● Given passage
Illegal address during kernel execution

Hi,

I get some strange behavior with the following code:

#include <stdio.h>
#include <stdlib.h>
#include <string.h>
#include <math.h>

/**
 * Calculates the Jacobi-preconditioner to the given matrix in ELLPACK-R format
 * C = diag(A[1][1], ..., A[n][n])
 * as array of dimension n.
 */
 void jacobiPreconditioner (const int n, const int maxNNZ, const double* data, const int* indices, double* C) {
	int i;

	#pragma acc parallel loop present(data[0:n*maxNNZ], indices[0:n*maxNNZ], C[0:n])
	for (i = 0; i < n; i++) {
		int j;
		/* go through indices-array until column=row */
		for (j = 0; indices[j * n + i] != i; j++);
		/* set C[i] = (a_ii)^-1 */
		int k = j * n + i;
		#if 1	// 0 works, 1 doesn't
		C[i] = 1.0 / data[k];
		#else
		if (k > 0 && k < maxNNZ * n) {
			C[i] = 1.0 / data[k];
		}
		else {
			C[i] = 1.0 / data[k];
		}
		#endif
	}
}


int main () {
	const int n = 1391349;
	const int maxNNZ = 249;

	// malloc arrays
	double* data = (double*) malloc(n * maxNNZ * sizeof(double));
	int* indices = (int*) malloc(n * maxNNZ * sizeof(double));
	double* C = (double*) malloc(n * sizeof(double));

	// init data and indices arrays with some values
	int i, j;
	for (i = 0; i < n; i++) {
		for (j = 0; j < maxNNZ; j++) {
			int k = j * n + i;
			data[k] = 42;
			if ( j == (maxNNZ - 1) ) {
				indices[k] = i;
			}
			else {
				indices[k] = 0;
			}
		}
	}

	#pragma acc data copyin (data[0:n*maxNNZ], indices[0:n*maxNNZ]) create(C[0:n])
	{
		jacobiPreconditioner (n, maxNNZ, data, indices, C);
	}

	free(data);
	free(indices);
	free(C);
	
	return 0;
}

This should calculate the jacobi-preconditioner of an Ellpack-R matrix.
But if i directly set

C[i] = 1.0 / data[k];

an error occurs:

call to cuStreamSynchronize returned error 700: Illegal address during kernel execution

If I first check, if k is in the bounds and do the same in both cases (even if it is not), the code works fine.
Is this a compiler bug?
I compiled with “pgcc -fastsse -mp -acc -Minfo=accel -ta=nvidia,pin,cc20 -c main.c”.

Thanks in advance,
Fabian

Hi Fabian,

The problem is that “data” is greater than 2GB and by default we use 32-bit indexing (for performance reasons). To fix, simply add the flag “-Mlarge_arrays”.

% a.out
Data size = 2771567208 2.581223 GB numele=1391349
call to cuStreamSynchronize returned error 700: Illegal address during kernel execution
% pgcc -acc -Mlarge_arrays test.c
% a.out
Data size = 2771567208 2.581223 GB numele=1391349
%

Hope this helps,
Mat

Hi Mat,

Yes, that works.

Thank you very much for your Help,
Fabian

● Record excerpts
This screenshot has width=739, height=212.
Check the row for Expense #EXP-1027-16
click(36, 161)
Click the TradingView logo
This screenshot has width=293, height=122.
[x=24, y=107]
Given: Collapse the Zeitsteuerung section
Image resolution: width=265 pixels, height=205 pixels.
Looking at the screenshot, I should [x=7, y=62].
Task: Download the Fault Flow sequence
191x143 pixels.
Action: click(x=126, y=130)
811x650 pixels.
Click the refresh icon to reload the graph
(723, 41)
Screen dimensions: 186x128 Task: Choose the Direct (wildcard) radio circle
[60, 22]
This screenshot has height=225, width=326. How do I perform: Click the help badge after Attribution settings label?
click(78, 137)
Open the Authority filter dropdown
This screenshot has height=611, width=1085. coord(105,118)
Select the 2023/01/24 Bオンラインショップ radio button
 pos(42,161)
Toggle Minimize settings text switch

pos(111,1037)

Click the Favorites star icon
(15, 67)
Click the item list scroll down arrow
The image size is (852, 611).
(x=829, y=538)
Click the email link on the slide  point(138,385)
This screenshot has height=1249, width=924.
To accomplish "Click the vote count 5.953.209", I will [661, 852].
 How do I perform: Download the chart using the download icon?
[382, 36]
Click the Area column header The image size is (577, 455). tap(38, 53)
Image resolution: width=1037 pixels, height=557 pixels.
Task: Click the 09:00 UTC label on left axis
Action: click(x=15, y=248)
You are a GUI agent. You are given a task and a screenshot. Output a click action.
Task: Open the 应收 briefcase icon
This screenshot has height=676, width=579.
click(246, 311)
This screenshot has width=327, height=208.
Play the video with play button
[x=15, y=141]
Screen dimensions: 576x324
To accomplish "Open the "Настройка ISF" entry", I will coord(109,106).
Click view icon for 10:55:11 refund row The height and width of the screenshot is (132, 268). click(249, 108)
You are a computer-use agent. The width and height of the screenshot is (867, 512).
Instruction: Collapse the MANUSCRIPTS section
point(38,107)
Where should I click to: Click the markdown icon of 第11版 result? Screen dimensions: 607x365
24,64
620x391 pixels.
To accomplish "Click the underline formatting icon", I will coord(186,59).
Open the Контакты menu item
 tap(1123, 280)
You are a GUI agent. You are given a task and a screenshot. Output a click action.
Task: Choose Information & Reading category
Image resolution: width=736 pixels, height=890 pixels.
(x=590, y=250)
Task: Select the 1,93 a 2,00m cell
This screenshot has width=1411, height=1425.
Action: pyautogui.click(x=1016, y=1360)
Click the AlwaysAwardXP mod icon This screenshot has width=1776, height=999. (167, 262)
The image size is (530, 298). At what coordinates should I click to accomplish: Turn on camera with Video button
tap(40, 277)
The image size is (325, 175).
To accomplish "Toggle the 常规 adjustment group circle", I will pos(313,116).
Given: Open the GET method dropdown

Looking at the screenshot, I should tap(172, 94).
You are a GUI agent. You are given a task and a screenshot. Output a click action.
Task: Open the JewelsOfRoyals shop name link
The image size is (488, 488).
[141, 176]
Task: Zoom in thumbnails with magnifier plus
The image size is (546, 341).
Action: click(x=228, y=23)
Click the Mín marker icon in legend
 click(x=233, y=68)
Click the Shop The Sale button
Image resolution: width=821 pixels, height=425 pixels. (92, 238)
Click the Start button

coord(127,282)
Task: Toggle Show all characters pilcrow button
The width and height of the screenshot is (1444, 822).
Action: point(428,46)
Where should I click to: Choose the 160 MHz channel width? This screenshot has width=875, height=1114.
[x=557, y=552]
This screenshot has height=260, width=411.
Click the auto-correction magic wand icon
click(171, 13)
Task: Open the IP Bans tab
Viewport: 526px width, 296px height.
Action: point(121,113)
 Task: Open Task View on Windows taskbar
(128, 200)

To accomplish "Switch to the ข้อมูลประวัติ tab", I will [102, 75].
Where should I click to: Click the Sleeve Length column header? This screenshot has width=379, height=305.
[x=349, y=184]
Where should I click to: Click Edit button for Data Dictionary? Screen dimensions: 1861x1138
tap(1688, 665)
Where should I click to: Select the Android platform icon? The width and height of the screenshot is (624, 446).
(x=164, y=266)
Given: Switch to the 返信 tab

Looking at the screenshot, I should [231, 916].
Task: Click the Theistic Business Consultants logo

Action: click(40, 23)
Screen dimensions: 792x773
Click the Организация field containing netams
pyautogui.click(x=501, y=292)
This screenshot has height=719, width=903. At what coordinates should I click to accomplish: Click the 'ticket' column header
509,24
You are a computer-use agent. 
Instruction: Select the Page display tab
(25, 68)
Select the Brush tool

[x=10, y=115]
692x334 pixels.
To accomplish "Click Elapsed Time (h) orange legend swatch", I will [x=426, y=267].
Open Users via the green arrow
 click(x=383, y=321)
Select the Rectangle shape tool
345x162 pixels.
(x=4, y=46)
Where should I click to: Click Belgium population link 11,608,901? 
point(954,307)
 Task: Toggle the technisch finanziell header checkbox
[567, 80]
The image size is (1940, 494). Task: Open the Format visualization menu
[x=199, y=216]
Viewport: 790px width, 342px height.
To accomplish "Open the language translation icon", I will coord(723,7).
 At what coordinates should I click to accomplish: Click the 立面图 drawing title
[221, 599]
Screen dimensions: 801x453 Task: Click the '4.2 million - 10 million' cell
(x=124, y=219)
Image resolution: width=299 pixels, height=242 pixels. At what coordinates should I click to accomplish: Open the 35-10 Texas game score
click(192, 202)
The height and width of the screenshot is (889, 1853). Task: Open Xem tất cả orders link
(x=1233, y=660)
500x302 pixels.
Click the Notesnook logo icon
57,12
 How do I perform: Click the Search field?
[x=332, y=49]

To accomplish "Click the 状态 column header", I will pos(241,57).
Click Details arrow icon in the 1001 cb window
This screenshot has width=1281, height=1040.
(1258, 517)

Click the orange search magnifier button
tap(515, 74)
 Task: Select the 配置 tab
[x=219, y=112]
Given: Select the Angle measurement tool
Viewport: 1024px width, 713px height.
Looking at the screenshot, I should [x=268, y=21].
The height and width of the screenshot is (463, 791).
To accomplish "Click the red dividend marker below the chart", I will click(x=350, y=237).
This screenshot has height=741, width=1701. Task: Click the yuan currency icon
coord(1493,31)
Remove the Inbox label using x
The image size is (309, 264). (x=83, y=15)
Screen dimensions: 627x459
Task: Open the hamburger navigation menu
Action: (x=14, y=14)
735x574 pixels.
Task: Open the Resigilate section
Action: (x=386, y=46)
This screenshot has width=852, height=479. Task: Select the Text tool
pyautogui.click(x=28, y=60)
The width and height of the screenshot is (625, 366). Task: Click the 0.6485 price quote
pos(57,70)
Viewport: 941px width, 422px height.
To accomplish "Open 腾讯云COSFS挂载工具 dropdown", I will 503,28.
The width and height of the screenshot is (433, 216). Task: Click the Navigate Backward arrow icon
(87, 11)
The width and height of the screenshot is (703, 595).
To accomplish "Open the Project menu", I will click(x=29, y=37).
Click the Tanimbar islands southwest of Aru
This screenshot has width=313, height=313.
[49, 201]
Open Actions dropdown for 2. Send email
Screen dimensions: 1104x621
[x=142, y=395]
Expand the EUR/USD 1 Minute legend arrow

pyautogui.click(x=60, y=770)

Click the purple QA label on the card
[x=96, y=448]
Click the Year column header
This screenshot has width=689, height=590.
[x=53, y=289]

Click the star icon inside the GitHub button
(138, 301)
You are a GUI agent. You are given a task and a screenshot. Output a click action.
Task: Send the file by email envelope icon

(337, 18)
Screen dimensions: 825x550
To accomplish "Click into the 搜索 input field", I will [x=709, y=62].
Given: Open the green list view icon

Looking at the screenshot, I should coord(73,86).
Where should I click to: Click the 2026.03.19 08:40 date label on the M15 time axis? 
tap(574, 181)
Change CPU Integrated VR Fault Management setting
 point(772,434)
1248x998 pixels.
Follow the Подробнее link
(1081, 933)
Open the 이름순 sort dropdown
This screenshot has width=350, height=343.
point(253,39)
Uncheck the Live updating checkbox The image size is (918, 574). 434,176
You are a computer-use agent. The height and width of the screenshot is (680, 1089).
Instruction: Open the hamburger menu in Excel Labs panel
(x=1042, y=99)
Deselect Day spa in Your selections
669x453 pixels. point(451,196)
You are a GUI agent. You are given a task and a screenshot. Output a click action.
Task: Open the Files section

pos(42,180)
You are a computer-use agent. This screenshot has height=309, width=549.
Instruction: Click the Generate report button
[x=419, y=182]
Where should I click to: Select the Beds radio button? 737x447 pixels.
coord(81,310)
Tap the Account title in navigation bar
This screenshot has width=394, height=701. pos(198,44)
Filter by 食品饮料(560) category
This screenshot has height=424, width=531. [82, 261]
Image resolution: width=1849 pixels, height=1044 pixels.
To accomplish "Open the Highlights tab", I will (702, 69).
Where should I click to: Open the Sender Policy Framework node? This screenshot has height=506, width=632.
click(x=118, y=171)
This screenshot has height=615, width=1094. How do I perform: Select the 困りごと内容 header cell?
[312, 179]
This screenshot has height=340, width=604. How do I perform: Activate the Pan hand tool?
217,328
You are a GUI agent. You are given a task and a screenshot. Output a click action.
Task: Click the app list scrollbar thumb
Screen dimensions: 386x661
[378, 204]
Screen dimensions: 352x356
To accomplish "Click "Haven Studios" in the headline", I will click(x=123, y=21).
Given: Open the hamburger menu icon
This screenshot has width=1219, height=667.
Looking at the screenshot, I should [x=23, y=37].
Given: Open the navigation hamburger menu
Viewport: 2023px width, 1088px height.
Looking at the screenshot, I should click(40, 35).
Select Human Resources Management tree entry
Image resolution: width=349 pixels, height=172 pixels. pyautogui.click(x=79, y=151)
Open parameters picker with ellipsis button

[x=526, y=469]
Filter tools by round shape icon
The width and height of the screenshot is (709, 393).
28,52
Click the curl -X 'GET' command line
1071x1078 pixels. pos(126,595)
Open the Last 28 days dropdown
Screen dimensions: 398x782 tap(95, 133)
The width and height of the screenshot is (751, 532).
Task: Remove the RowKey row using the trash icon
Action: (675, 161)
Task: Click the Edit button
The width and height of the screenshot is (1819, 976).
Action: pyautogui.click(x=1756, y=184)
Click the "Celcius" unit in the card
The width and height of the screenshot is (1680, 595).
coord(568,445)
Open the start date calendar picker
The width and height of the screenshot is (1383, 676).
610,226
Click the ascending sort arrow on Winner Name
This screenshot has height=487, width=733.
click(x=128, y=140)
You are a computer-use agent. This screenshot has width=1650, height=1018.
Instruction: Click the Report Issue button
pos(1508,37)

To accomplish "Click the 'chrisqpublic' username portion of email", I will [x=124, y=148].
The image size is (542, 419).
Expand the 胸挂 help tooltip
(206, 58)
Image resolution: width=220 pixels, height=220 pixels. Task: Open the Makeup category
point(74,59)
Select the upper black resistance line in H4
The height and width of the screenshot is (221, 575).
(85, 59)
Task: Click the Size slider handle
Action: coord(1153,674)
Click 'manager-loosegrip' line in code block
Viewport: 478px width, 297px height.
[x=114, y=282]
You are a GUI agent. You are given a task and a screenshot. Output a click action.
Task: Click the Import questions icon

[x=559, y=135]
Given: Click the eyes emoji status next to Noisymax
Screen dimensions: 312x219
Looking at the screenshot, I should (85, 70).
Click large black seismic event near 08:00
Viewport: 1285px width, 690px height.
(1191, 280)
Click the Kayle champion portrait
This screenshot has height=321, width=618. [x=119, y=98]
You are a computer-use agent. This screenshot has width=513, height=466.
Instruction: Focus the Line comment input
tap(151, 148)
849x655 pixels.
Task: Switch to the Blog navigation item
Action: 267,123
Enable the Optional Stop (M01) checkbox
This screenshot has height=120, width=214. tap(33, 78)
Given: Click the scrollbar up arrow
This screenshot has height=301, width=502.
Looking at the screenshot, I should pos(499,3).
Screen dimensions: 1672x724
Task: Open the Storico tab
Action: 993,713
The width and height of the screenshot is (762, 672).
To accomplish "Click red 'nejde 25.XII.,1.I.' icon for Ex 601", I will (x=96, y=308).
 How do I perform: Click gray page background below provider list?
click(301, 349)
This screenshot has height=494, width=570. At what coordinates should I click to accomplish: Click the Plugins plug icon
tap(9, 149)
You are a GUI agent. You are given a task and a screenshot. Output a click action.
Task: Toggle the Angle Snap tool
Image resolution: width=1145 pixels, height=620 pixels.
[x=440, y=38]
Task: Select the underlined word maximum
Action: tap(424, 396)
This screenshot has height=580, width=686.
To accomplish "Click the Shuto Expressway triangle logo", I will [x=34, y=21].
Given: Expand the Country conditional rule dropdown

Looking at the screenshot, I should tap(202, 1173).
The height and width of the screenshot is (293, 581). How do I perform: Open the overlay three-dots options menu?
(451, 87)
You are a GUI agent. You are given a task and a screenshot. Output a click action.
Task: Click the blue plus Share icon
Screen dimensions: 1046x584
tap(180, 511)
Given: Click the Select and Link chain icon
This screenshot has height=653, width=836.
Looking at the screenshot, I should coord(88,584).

● Work instructions
[A] Copy the thread from "#include <stdio.h>" to "of dimension n.".
[B] For each statement, say yes or no according to whether it agrees with the thread, and quote the words of the thread that decide it. (i) According to the reply, 32-bit indexing is used by default for performance reasons. (ii) The original code was compiled with the flag "-Mlarge_arrays". (iii) Fabian reports that the suggested fix does not work.

● Solution set
[A]
#include <stdio.h>
#include <stdlib.h>
#include <string.h>
#include <math.h>

/**
 * Calculates the Jacobi-preconditioner to the given matrix in ELLPACK-R format
 * C = diag(A[1][1], ..., A[n][n])
 * as array of dimension n.

[B]
(i) Yes: "by default we use 32-bit indexing (for performance reasons)"
(ii) No: "I compiled with “pgcc -fastsse -mp -acc -Minfo=accel -ta=nvidia,pin,cc20 -c main.c”."
(iii) No: "Yes, that works."